──────── DATA SUPPLIED ────────
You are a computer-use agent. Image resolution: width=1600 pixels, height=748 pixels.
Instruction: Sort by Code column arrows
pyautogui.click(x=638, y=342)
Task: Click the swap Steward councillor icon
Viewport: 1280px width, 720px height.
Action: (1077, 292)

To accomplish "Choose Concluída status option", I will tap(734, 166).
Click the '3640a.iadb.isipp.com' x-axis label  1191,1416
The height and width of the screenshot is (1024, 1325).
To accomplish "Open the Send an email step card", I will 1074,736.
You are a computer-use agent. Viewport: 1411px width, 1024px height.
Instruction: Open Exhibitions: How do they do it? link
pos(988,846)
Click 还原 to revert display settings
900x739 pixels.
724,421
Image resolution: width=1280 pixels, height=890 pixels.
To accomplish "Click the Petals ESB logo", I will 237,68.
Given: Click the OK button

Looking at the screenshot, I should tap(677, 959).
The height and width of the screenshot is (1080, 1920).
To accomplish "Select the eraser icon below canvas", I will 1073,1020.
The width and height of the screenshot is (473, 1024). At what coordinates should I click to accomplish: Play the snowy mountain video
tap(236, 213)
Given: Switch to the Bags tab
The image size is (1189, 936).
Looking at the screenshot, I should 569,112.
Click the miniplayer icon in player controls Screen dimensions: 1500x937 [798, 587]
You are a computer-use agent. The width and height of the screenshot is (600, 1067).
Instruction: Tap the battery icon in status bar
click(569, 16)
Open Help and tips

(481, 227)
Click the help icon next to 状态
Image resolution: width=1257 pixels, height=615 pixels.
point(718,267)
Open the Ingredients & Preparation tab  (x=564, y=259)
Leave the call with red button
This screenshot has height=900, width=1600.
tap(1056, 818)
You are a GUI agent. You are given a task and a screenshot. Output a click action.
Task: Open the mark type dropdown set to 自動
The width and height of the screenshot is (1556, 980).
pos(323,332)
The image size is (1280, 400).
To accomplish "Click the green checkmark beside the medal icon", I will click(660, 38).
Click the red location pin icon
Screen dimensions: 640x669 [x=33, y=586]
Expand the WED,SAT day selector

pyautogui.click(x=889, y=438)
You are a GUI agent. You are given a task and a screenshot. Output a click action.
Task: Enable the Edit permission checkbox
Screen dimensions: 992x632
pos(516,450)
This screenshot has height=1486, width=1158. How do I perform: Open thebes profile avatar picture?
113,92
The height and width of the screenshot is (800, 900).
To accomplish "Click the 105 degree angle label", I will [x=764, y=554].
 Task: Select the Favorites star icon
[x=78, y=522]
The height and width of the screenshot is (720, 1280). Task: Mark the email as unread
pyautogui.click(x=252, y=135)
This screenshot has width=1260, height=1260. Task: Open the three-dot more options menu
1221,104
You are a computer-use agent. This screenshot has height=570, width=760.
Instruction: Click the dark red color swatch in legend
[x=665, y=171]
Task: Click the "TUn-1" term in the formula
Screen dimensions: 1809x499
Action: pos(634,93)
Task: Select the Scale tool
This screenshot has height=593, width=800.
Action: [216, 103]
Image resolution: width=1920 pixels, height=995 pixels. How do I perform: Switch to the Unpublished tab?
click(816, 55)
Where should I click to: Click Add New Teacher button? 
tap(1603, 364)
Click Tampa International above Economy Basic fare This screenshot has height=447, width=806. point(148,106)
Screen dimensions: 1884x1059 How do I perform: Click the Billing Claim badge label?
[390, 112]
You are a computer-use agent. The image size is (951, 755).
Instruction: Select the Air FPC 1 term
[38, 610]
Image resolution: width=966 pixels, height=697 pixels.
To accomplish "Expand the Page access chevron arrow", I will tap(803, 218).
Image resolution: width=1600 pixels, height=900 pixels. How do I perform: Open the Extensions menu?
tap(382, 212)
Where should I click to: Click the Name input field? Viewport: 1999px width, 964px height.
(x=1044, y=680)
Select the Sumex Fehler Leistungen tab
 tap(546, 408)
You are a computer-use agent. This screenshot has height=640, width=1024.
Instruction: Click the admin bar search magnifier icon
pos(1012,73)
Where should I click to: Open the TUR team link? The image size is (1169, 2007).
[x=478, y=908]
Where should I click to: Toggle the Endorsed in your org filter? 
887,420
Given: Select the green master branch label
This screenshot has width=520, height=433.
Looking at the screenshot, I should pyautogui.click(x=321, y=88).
────────
Can you set down, word for word, the rows from the line containing "You are a computer-use agent. The width" through the line containing "Action: pos(634,93)", including both of those lines?

You are a computer-use agent. The width and height of the screenshot is (600, 1067).
Instruction: Tap the battery icon in status bar
click(569, 16)
Open Help and tips

(481, 227)
Click the help icon next to 状态
Image resolution: width=1257 pixels, height=615 pixels.
point(718,267)
Open the Ingredients & Preparation tab  (x=564, y=259)
Leave the call with red button
This screenshot has height=900, width=1600.
tap(1056, 818)
You are a GUI agent. You are given a task and a screenshot. Output a click action.
Task: Open the mark type dropdown set to 自動
The width and height of the screenshot is (1556, 980).
pos(323,332)
The image size is (1280, 400).
To accomplish "Click the green checkmark beside the medal icon", I will click(660, 38).
Click the red location pin icon
Screen dimensions: 640x669 [x=33, y=586]
Expand the WED,SAT day selector

pyautogui.click(x=889, y=438)
You are a GUI agent. You are given a task and a screenshot. Output a click action.
Task: Enable the Edit permission checkbox
Screen dimensions: 992x632
pos(516,450)
This screenshot has height=1486, width=1158. How do I perform: Open thebes profile avatar picture?
113,92
The height and width of the screenshot is (800, 900).
To accomplish "Click the 105 degree angle label", I will [x=764, y=554].
 Task: Select the Favorites star icon
[x=78, y=522]
The height and width of the screenshot is (720, 1280). Task: Mark the email as unread
pyautogui.click(x=252, y=135)
This screenshot has width=1260, height=1260. Task: Open the three-dot more options menu
1221,104
You are a computer-use agent. This screenshot has height=570, width=760.
Instruction: Click the dark red color swatch in legend
[x=665, y=171]
Task: Click the "TUn-1" term in the formula
Screen dimensions: 1809x499
Action: pos(634,93)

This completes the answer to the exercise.